--- Dataset Enclosed Below ---

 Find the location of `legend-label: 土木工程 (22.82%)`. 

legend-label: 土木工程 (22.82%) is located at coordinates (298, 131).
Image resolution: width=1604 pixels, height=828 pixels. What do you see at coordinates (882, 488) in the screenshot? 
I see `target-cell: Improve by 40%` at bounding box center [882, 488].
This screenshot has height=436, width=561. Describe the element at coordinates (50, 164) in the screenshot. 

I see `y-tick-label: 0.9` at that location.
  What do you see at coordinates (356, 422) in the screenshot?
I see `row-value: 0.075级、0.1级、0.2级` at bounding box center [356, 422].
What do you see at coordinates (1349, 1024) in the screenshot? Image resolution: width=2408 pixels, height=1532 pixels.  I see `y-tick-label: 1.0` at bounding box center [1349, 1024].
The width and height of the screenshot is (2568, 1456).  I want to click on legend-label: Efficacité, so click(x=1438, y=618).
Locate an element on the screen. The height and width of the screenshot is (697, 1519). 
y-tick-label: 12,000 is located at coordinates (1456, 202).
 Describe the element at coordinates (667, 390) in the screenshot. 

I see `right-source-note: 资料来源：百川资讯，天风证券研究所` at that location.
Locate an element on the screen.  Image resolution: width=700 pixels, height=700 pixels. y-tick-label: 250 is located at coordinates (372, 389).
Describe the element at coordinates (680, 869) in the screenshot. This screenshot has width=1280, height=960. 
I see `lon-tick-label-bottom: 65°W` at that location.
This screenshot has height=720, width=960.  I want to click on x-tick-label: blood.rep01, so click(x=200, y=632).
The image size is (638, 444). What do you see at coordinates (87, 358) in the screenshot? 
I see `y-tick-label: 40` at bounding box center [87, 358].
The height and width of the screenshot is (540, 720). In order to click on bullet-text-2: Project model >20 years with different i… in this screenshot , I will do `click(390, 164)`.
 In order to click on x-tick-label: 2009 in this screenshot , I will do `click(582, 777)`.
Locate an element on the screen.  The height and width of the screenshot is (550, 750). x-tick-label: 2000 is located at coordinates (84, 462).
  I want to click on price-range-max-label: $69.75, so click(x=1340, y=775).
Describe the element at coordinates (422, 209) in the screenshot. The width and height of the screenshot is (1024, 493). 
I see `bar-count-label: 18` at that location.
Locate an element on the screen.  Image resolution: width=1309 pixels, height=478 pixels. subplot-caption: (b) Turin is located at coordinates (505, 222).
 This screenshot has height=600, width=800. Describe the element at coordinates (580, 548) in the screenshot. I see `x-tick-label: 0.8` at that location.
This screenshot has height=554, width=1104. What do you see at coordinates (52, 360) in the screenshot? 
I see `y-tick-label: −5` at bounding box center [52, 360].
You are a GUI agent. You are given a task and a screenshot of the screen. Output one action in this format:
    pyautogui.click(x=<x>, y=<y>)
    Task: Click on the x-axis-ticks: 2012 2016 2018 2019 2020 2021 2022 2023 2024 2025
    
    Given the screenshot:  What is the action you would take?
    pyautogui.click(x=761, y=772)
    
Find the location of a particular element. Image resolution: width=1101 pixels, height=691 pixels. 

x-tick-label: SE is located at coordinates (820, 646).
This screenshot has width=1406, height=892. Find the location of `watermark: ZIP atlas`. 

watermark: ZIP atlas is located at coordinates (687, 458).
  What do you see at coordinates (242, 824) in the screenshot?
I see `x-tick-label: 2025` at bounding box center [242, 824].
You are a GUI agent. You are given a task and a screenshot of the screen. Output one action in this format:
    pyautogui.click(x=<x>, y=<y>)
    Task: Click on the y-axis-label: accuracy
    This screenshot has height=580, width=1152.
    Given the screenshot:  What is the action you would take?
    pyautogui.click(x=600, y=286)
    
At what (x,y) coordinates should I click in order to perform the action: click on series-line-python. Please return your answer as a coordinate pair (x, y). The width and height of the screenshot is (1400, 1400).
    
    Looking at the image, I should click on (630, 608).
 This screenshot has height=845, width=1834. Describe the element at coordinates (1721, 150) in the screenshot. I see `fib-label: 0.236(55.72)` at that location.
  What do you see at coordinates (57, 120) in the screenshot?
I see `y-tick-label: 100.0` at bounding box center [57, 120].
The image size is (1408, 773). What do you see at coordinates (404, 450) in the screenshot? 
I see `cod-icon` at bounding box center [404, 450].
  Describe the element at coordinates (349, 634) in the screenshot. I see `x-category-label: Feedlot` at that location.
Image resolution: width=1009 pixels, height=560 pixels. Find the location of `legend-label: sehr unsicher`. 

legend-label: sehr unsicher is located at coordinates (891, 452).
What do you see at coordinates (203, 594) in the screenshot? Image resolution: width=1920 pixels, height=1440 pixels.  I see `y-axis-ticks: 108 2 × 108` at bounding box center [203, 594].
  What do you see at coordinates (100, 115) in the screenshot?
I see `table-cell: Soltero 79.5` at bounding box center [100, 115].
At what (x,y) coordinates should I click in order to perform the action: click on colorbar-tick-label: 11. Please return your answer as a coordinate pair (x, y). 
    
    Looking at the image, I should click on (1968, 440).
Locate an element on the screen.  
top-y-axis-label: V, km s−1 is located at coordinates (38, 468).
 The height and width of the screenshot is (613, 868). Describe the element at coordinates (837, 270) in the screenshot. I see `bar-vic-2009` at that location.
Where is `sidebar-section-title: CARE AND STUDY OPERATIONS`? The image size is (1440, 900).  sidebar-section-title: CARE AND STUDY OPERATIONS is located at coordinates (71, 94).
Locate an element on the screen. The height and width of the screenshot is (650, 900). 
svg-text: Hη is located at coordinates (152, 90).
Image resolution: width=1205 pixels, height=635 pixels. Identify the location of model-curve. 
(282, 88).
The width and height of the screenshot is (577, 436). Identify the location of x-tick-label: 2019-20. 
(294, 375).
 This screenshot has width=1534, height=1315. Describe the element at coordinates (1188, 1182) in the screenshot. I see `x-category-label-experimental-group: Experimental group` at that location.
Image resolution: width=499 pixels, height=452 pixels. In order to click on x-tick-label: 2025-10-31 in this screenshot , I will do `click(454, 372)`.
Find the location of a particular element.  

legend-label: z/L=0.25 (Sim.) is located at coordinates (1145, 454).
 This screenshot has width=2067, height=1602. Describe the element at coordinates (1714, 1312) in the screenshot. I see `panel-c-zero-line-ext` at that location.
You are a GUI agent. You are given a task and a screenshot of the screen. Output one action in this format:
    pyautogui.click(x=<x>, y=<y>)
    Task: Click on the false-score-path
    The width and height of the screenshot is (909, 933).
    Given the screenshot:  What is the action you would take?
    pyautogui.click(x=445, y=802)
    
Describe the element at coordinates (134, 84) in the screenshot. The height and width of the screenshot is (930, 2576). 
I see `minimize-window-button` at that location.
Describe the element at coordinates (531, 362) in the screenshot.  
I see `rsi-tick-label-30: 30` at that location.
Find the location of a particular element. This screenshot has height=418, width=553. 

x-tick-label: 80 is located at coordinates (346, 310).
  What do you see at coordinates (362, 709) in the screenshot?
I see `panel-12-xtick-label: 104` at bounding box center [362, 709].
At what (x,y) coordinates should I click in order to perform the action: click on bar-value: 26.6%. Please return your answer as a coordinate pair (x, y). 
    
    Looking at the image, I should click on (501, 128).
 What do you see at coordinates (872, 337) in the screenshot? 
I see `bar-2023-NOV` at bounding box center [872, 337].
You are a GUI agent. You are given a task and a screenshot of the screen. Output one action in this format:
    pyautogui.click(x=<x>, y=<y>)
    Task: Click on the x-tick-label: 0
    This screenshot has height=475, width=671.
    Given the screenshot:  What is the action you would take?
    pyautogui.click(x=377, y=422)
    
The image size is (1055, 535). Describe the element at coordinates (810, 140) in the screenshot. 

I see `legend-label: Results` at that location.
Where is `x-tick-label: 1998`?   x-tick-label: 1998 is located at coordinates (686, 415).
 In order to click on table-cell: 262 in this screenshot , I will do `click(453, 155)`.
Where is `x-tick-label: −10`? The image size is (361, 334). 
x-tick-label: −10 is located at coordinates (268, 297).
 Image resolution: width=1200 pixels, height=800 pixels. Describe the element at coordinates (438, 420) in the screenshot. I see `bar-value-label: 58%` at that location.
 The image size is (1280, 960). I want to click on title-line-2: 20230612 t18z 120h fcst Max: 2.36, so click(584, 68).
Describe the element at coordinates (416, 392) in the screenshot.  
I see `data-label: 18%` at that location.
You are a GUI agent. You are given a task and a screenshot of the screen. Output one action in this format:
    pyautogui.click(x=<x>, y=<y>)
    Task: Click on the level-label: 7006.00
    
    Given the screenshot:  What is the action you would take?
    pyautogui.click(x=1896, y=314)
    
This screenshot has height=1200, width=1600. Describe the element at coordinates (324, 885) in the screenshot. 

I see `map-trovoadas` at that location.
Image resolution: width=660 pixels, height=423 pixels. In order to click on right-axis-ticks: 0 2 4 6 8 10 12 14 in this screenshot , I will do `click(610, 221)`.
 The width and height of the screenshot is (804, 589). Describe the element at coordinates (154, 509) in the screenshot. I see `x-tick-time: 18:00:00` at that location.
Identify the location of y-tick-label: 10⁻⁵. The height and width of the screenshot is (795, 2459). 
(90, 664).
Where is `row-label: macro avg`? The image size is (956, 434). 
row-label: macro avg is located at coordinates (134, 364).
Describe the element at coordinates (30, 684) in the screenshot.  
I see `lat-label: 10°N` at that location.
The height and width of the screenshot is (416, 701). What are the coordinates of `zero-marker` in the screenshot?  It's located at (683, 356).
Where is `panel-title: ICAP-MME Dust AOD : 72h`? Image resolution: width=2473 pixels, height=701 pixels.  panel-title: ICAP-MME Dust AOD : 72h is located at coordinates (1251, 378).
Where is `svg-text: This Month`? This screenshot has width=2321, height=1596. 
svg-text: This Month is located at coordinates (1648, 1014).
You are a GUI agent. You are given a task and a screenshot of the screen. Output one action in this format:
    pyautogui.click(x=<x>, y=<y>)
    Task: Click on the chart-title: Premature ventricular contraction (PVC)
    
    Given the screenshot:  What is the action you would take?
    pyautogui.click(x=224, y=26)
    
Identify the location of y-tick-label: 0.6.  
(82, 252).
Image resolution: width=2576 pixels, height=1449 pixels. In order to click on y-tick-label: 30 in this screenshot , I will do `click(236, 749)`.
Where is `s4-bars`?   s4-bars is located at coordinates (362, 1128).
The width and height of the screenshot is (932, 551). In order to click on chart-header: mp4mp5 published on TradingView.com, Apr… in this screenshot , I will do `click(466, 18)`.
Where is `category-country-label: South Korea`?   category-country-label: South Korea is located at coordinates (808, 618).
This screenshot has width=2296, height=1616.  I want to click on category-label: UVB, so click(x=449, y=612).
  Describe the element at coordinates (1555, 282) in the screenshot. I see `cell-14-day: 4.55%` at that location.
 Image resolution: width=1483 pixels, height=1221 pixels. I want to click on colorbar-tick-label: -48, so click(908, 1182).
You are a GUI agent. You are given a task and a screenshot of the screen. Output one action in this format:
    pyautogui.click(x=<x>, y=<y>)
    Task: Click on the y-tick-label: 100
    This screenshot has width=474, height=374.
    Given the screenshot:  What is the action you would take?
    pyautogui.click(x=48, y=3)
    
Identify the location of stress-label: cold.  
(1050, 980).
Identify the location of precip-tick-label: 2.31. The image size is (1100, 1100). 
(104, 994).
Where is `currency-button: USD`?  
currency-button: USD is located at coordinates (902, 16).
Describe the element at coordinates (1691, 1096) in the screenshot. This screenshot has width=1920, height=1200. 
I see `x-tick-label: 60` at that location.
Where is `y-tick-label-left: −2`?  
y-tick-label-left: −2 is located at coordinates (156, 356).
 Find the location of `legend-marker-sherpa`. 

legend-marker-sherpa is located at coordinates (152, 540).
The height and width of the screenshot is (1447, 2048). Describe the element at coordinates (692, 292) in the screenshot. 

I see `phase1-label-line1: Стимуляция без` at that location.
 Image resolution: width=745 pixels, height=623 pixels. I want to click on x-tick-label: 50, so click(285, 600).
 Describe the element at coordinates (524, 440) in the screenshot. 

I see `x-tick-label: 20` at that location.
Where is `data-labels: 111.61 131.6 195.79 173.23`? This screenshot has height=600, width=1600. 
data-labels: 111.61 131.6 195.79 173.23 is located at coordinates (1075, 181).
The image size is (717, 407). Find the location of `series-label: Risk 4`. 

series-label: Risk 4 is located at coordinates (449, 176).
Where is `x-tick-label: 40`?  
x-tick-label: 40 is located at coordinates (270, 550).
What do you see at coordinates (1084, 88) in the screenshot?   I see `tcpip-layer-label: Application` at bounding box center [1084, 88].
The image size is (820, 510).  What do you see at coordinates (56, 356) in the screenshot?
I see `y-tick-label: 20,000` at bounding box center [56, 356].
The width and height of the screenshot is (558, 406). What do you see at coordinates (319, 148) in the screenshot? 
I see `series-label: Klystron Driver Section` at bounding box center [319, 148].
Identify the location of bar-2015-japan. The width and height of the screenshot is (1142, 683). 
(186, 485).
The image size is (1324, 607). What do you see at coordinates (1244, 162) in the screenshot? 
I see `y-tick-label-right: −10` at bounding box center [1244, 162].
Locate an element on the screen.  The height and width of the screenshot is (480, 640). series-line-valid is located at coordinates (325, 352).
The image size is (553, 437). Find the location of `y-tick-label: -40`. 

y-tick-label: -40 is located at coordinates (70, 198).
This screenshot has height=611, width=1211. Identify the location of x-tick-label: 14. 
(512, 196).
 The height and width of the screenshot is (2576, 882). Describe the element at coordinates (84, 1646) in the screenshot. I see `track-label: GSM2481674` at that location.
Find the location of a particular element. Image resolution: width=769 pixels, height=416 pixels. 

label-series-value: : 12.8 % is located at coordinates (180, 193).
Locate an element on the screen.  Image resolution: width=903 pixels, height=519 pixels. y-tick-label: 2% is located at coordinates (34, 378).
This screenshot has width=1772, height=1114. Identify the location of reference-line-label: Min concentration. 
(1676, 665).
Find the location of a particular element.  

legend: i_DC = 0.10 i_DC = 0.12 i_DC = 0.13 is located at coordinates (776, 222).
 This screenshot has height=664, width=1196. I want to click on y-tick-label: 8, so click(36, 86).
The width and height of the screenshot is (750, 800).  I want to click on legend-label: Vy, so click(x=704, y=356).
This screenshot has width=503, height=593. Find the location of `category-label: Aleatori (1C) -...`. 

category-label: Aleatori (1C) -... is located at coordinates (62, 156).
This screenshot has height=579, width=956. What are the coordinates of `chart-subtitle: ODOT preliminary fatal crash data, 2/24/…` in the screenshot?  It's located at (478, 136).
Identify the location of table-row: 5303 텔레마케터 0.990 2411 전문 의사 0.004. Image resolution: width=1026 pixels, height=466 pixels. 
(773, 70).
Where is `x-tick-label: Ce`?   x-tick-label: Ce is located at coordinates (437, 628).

--- End of Enclosed Dataset ---

• [Task details]:
Reproduce verbatim the stretch of data from its start through the line containing "What do you see at coordinates (1349, 1024)", including both ends.

• [Output below]:
 Find the location of `legend-label: 土木工程 (22.82%)`. 

legend-label: 土木工程 (22.82%) is located at coordinates (298, 131).
Image resolution: width=1604 pixels, height=828 pixels. What do you see at coordinates (882, 488) in the screenshot? 
I see `target-cell: Improve by 40%` at bounding box center [882, 488].
This screenshot has height=436, width=561. Describe the element at coordinates (50, 164) in the screenshot. 

I see `y-tick-label: 0.9` at that location.
  What do you see at coordinates (356, 422) in the screenshot?
I see `row-value: 0.075级、0.1级、0.2级` at bounding box center [356, 422].
What do you see at coordinates (1349, 1024) in the screenshot? Image resolution: width=2408 pixels, height=1532 pixels.  I see `y-tick-label: 1.0` at bounding box center [1349, 1024].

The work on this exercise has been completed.